Collected data entries
___
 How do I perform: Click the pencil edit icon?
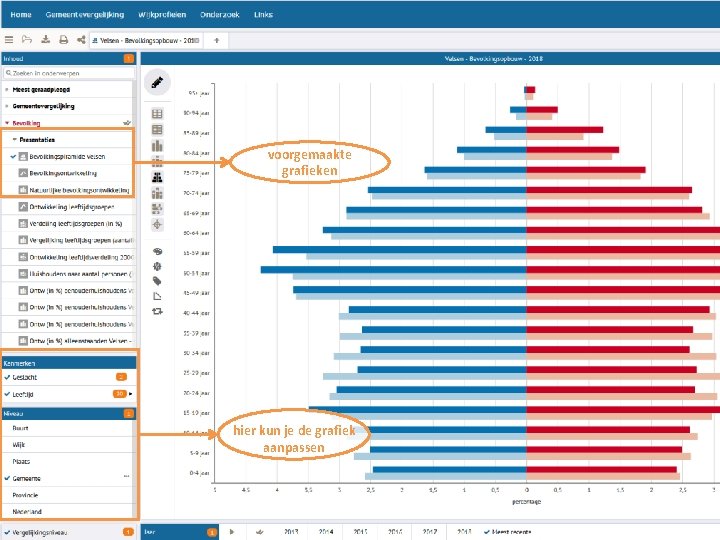click(157, 83)

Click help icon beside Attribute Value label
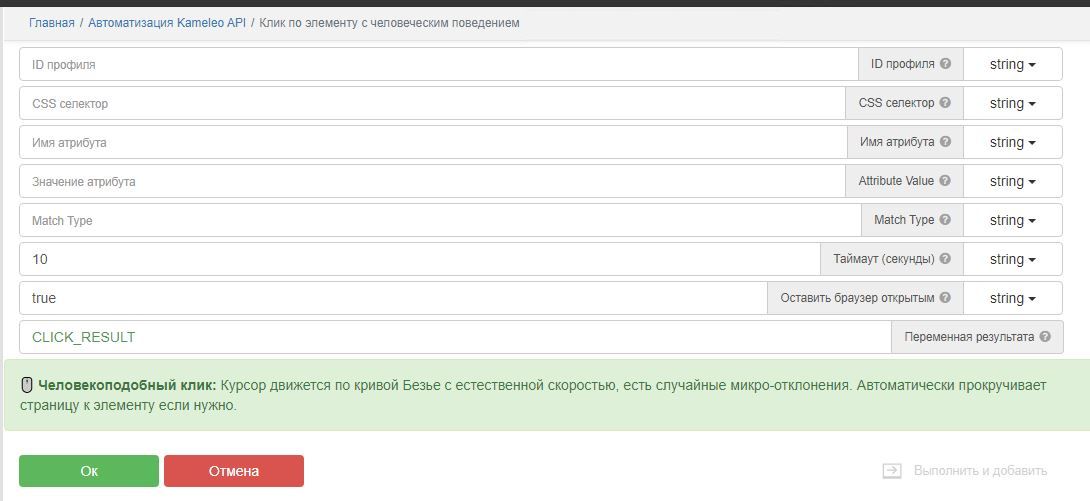(x=945, y=181)
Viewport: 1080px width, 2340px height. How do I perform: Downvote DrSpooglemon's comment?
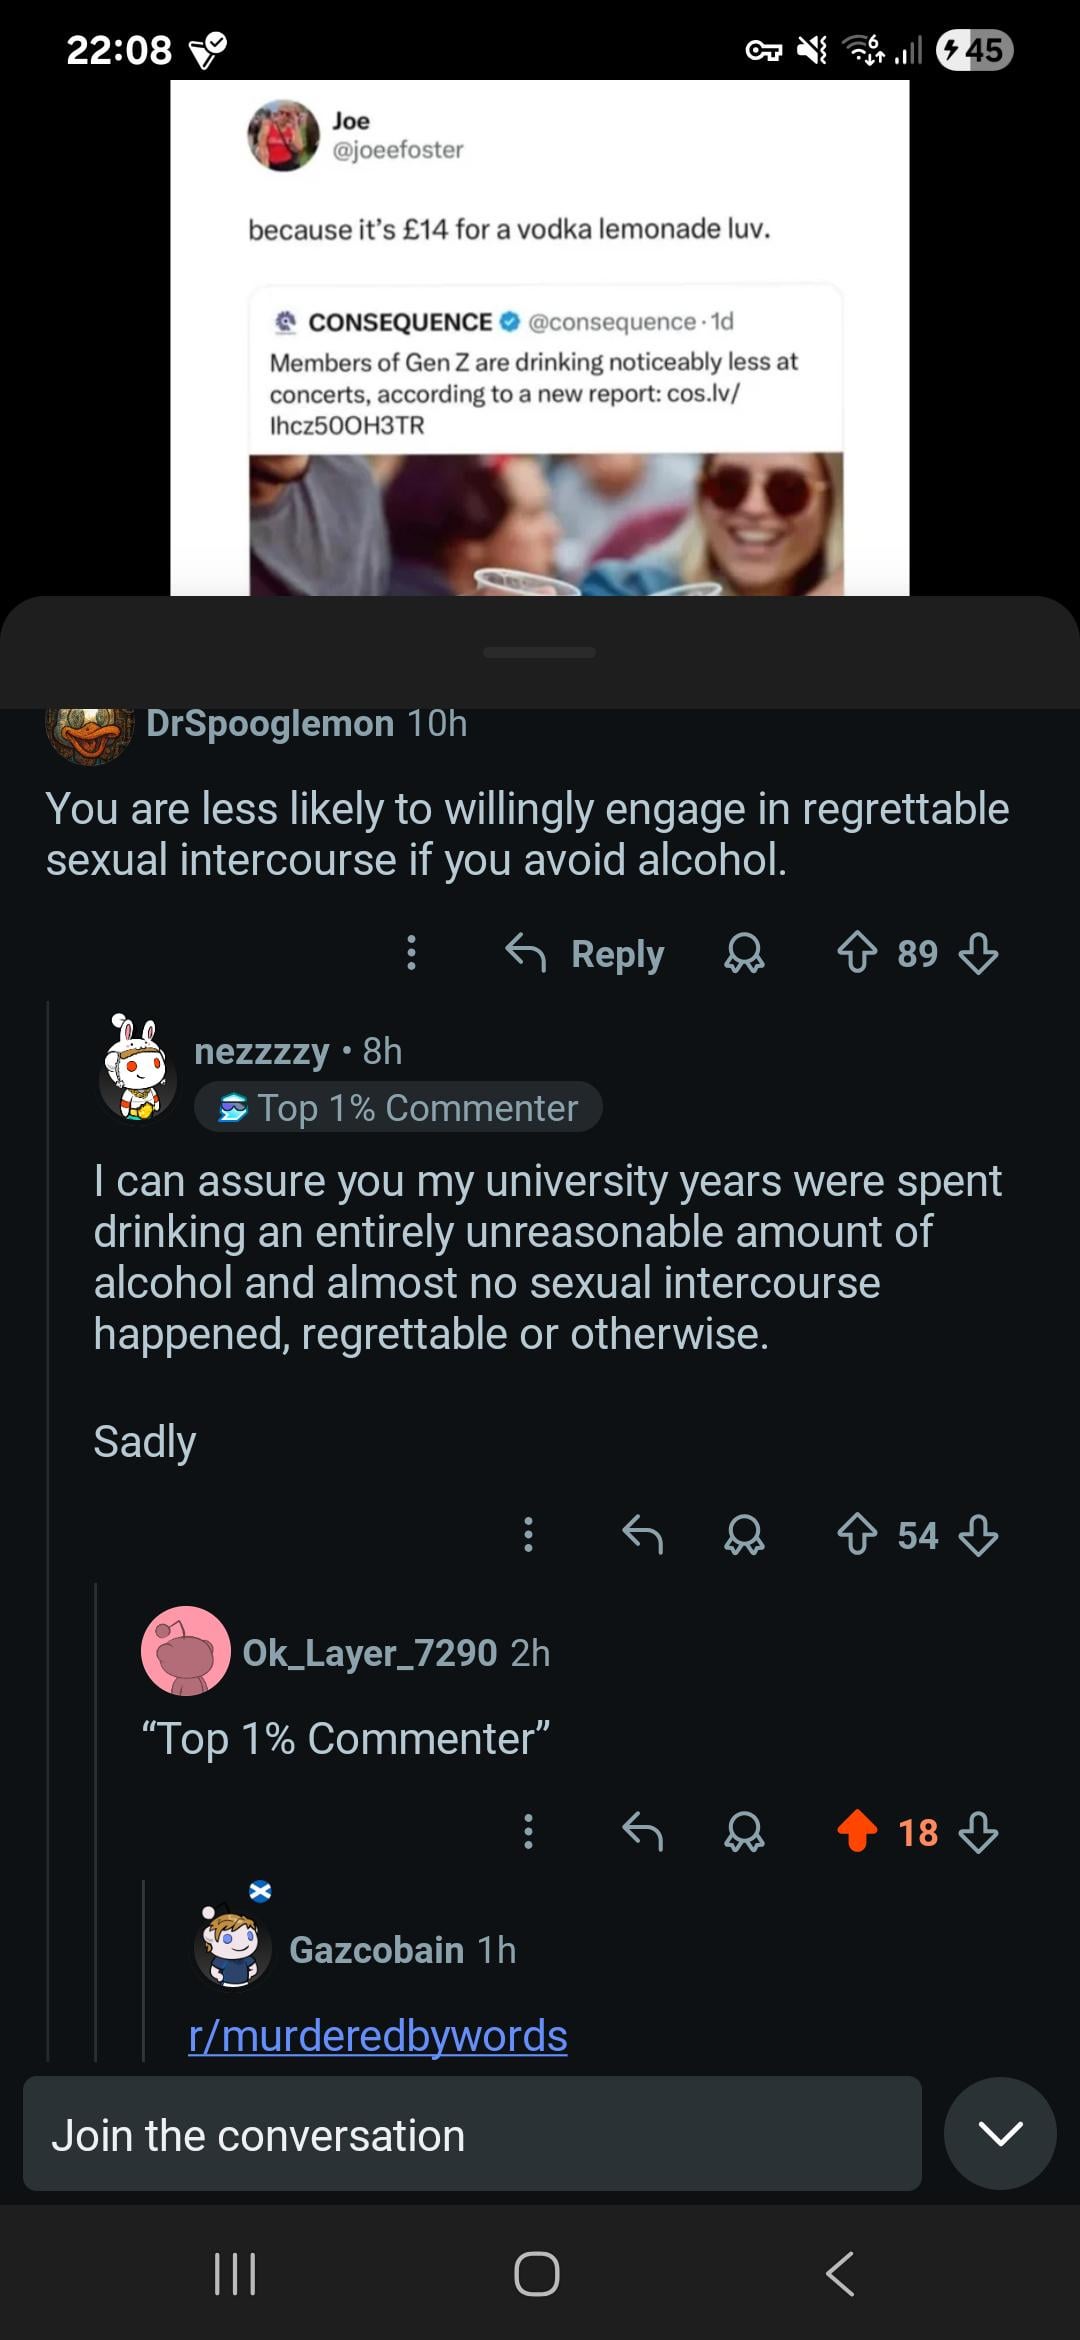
___
TASK REQUIREMENTS
Copy the entries character for character, excluding any pictures.

SOLUTION TO THIS PROBLEM
 How do I perform: Click the pencil edit icon?
click(157, 83)

Click help icon beside Attribute Value label
(x=945, y=181)
Viewport: 1080px width, 2340px height. How do I perform: Downvote DrSpooglemon's comment?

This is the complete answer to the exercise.